However long it took, the time didn’t include the debate. It was just for Members of Parliament to cast their votes–something that would normally take 15 minutes.

They were kept the proper distance apart while they waited by an airport-style system that channeled them into a kilometer-long, snaking line. Cleverer writers than me (and also than I) have said that it looked like the world’s most boring theme park.
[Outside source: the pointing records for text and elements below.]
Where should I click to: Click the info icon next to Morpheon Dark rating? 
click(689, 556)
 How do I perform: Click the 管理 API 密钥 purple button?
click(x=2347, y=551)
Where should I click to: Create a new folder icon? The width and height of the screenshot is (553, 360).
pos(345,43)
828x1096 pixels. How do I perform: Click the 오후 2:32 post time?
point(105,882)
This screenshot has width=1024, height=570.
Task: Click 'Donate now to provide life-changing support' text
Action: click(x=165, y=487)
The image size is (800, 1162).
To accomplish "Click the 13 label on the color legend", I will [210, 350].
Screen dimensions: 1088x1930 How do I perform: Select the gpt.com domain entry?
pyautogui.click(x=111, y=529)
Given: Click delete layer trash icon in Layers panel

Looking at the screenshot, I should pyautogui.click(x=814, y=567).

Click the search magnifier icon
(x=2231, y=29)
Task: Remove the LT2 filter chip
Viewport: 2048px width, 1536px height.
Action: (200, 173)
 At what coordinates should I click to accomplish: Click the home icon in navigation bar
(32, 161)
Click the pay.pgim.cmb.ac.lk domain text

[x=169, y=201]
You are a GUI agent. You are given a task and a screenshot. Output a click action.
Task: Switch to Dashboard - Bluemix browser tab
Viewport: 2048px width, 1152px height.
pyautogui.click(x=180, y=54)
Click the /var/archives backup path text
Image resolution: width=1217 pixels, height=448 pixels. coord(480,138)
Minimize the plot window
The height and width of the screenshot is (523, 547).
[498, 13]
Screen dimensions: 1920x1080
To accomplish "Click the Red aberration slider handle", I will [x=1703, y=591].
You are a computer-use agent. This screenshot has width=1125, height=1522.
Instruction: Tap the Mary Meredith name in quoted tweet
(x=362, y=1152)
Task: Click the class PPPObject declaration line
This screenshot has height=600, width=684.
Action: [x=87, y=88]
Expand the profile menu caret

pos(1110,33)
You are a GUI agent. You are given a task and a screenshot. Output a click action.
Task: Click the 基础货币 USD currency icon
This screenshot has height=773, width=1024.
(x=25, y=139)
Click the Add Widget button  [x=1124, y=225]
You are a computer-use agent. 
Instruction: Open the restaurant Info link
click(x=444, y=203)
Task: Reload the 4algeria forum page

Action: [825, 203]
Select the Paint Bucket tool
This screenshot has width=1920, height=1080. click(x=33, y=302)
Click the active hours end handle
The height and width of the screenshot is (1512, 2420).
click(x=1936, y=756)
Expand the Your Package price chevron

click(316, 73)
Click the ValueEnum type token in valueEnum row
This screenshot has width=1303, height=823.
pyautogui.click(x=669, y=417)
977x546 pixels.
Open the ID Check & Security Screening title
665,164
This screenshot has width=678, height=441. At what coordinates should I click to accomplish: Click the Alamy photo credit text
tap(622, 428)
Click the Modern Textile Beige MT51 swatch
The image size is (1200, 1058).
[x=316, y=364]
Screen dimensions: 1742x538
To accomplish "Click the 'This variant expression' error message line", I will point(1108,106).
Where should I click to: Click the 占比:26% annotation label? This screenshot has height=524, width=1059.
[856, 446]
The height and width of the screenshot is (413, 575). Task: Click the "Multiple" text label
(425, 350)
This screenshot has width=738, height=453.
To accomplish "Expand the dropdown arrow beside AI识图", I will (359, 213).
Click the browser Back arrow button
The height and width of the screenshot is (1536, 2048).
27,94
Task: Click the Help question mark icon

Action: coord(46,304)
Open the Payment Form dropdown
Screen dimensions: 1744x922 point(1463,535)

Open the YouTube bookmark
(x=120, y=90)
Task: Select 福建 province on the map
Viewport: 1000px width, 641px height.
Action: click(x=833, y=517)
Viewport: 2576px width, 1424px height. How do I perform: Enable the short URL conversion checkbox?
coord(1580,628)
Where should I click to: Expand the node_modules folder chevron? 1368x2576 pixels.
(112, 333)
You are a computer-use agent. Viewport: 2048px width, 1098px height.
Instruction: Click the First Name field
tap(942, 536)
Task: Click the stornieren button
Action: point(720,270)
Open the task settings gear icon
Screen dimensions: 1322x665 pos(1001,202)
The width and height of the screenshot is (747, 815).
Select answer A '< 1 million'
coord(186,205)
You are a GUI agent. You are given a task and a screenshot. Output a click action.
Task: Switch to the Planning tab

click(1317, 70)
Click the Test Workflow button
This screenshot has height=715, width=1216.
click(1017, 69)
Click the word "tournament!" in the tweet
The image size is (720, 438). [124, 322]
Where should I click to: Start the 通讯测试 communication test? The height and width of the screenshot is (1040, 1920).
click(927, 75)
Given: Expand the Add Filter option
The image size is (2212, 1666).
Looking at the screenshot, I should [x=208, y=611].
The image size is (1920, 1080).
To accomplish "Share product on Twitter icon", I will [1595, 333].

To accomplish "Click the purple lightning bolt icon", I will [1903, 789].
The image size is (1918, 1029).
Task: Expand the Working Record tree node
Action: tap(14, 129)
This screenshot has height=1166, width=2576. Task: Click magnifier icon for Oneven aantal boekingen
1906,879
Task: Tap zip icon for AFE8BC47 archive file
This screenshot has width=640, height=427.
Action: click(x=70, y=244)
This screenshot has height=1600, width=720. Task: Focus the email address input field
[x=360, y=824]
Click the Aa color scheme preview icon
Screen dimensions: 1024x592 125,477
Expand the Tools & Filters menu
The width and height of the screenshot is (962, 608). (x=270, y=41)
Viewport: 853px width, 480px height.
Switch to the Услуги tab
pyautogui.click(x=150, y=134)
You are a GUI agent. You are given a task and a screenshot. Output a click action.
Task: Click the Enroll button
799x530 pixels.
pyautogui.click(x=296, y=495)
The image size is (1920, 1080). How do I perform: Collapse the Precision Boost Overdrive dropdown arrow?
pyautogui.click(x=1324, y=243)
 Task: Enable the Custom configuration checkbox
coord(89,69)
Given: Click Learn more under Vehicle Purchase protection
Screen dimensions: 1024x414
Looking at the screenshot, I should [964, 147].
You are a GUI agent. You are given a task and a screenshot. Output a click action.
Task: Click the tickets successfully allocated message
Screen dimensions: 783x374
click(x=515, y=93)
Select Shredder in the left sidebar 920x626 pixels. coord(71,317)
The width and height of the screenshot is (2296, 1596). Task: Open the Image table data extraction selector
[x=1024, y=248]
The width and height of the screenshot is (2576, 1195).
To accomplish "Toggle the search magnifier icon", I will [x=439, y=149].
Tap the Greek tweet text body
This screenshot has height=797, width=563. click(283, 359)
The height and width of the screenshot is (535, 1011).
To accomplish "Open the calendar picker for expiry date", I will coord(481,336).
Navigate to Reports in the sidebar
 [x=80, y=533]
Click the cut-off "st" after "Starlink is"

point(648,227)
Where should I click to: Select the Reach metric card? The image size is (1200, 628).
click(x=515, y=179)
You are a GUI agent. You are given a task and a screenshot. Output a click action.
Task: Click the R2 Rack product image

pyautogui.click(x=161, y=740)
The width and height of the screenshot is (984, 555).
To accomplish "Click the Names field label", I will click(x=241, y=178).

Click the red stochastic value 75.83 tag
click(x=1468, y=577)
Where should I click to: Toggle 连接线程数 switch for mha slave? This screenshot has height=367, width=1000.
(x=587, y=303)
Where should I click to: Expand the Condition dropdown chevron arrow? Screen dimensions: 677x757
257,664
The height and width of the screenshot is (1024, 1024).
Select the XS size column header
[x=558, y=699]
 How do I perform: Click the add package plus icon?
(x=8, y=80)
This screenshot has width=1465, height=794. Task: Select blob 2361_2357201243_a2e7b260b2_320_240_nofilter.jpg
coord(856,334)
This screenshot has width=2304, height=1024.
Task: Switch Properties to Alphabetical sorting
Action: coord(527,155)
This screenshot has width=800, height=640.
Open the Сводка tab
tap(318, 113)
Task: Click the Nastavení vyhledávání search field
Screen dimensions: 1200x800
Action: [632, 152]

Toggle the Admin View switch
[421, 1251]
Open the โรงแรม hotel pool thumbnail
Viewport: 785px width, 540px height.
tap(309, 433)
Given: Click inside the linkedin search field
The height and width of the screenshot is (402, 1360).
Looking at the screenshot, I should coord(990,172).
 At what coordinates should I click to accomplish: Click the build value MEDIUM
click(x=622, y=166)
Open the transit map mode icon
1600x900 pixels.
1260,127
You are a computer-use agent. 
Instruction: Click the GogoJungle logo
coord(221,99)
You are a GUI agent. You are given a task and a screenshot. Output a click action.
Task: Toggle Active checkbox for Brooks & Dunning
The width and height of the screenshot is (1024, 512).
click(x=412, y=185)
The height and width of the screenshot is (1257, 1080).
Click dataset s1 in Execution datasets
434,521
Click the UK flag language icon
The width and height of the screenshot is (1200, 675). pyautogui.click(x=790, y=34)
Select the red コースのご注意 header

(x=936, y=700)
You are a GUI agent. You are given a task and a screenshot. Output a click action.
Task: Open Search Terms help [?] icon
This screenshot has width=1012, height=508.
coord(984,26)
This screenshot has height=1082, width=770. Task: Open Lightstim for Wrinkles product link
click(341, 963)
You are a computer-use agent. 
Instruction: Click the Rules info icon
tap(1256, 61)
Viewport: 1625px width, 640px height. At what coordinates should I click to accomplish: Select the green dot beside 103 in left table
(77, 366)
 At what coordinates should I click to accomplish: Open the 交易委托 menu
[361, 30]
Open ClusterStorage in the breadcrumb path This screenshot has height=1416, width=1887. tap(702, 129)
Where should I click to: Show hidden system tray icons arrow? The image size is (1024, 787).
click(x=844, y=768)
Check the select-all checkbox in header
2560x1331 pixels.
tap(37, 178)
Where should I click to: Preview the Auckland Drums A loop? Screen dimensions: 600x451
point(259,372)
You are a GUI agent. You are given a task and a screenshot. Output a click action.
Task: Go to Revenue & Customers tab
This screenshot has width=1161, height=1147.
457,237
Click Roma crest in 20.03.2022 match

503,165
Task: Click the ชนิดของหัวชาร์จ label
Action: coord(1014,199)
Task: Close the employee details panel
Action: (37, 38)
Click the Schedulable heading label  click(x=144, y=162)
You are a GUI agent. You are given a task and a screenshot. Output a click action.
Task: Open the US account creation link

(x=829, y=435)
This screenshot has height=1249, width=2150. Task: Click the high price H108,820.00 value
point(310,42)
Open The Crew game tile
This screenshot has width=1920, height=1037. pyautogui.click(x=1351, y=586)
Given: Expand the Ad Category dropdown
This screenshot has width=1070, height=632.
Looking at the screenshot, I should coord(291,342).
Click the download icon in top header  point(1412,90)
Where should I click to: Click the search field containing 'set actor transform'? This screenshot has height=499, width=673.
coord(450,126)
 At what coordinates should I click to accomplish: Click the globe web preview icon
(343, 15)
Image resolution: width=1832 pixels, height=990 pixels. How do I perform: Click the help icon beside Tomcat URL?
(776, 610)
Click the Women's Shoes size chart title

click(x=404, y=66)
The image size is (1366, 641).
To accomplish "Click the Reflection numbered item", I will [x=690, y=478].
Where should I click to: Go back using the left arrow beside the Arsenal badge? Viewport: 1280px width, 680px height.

In the photos I’ve seen, somewhere between none of the MPs and very few of them were wearing masks. Because, what the hell, they’ve given up all hope of escaping the virus. 

Since the middle of April, parliament’s been operating on a hybrid system that allowed some MPs to show up in person and others to vote and debate remotely. But the leader of the House of Commons, Jacob Rees-Mogg, scrapped the hybrid system, forcing MPs to show up in person if they wanted to vote.

Why does R-M want them all back? To set an example. 

Of what? I don’t think he’s said. Certainly not of following government advice to minimize contact with people outside your household, work from home if at all possible, and only meet people out of doors in groups of no more than I don’t remember how many. 

I’ll admit, though, that they’re setting an example of the British stiff upper lip. As one MP said, “If I haven’t already had Covid, I’m now resigned to the fact that I definitely will.” 

R-M also said everyone had to come back because it will make democracy “once again flourish.” 

I don’t think he’s explained that either.

MPs who, for medical reasons, can’t come back will be able to take part in some debates remotely but they won’t be able to vote. Because, hey, if they’d had any foresight they wouldn’t have gotten themselves into this situation. To compensate for that, there may be pairing arrangements. That means that if an MP from one party can’t vote a paired MP from the opposing party is taken out and shot so they can’t vote either.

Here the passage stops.